そして糸はこの真撰組に入ってきたんでさァ。
兄を殺したというのに相手は死なず、牢に入れられた犯人を心底憎いと感じたんでしょうねィ。きっと最初の頃の入隊目的なんか、アイツを殺したいから剣の腕をもっと磨きたい、とか何とかだったんじゃないんですかィ?その頃のアイツの目は死んでやしたからねィ。どんな風に世界が見えてんだ、って言うくらい死んだ目で、周りを信じられなくて……俺にも反抗ばっかり。どっちかって言うとアイツの方が問題児でした。想像もつかないでしょう?

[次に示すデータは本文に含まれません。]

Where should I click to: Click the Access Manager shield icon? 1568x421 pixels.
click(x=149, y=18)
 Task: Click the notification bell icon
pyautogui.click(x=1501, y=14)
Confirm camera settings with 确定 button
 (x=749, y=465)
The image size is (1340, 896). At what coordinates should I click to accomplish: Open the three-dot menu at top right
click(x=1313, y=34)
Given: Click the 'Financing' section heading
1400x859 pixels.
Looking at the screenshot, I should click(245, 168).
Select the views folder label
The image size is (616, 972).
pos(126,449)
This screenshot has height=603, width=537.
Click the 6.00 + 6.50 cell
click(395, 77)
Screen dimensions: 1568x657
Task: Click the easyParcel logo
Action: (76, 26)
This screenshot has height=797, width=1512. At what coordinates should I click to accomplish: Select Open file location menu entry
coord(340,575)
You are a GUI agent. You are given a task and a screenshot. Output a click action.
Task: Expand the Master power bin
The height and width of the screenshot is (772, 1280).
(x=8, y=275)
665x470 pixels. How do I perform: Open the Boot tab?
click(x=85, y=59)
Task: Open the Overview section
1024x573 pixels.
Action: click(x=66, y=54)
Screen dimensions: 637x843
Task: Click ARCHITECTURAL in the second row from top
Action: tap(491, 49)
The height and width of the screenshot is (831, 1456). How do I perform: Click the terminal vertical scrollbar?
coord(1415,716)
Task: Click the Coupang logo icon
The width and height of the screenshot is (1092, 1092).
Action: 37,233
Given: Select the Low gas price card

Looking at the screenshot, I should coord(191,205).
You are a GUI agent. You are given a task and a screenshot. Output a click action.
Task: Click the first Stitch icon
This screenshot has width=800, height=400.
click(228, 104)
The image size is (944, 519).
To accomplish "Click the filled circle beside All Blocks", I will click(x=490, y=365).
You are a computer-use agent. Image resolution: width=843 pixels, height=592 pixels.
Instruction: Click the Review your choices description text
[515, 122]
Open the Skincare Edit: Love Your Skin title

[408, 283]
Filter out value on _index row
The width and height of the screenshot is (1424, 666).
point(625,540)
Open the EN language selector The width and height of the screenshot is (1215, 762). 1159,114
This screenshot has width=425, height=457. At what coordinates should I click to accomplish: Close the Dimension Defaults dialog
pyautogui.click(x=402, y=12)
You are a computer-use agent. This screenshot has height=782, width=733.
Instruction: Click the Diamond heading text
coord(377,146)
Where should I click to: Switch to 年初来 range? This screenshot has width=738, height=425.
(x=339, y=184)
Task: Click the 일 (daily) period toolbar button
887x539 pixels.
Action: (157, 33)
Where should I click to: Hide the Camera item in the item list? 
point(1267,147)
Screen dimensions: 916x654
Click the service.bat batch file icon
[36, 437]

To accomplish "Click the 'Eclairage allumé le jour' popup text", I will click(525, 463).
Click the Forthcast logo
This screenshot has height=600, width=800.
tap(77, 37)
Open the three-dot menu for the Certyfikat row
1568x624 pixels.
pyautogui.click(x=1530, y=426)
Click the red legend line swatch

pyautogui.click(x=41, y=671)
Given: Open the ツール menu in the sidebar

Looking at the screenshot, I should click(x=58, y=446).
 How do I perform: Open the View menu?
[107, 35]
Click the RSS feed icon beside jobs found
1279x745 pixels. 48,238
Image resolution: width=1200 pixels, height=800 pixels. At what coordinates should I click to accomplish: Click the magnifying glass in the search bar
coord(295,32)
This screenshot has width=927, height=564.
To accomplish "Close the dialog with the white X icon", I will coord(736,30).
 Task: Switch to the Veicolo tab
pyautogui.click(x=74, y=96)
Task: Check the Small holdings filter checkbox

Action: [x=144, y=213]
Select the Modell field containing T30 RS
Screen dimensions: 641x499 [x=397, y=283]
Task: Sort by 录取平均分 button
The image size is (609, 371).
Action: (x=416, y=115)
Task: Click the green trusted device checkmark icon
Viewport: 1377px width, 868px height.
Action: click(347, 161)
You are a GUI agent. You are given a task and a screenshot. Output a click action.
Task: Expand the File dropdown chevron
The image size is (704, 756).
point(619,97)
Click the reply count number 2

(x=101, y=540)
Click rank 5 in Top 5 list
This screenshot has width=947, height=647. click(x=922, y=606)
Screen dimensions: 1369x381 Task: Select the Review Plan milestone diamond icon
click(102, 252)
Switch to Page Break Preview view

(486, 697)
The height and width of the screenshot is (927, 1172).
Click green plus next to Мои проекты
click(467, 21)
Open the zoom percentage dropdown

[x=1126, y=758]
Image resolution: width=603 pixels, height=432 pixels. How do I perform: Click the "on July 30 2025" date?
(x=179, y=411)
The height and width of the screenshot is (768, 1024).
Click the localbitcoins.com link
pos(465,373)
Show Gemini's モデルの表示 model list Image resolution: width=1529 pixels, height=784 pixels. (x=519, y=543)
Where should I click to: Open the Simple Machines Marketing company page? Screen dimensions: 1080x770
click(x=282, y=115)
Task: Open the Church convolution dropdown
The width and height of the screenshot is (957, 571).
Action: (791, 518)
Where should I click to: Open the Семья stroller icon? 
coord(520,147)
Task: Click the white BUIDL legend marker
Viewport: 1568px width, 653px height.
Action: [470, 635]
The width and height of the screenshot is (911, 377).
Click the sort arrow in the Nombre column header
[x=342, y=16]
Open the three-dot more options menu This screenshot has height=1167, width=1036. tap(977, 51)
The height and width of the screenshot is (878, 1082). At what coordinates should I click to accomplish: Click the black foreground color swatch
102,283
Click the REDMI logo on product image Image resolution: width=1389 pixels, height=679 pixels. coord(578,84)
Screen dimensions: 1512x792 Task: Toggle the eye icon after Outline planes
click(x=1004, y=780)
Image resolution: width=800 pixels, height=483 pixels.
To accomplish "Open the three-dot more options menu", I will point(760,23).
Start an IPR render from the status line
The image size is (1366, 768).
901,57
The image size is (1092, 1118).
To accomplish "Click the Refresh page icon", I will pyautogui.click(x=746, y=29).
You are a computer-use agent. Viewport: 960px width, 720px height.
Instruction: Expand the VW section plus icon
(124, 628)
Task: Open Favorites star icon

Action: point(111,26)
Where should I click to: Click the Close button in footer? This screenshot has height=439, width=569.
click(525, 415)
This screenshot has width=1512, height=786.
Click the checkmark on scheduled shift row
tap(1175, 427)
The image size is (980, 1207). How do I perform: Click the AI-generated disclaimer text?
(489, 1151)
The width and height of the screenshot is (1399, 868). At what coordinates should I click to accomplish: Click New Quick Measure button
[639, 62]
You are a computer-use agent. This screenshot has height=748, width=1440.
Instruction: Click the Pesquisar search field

アイツは女で、まだこれからの人生があるって年なのに真撰組に入ってきて、でも俺達にアイツを追い出す勇気が無かったんでさァ。優しかったあの人の"大事な姫さん"を、一人で外の世界に放り出せなかった。
それは間違いなく同情。
でもね、旦那。それはもう昔の話なんでさァ。今のアイツを俺達は同情で真撰組に置いてなんかいやせん。必要だから居てもらってるんでさァ。糸に居てもらわねーと困るんでさァ……世話になったあの人に面目がつかねぇってのもあるんですが、何よりアイツは家族みたいなもんでねィ………だから今回アイツはあの人の死に関わる事で心が揺らいでやすが、俺が、俺達が何とかしてやらねーといけないんでさァ。
真撰組の結束は崩させやせん。
………あ、旦那ー着きやしたぜィ。これが、糸の兄さんのお墓でさァ。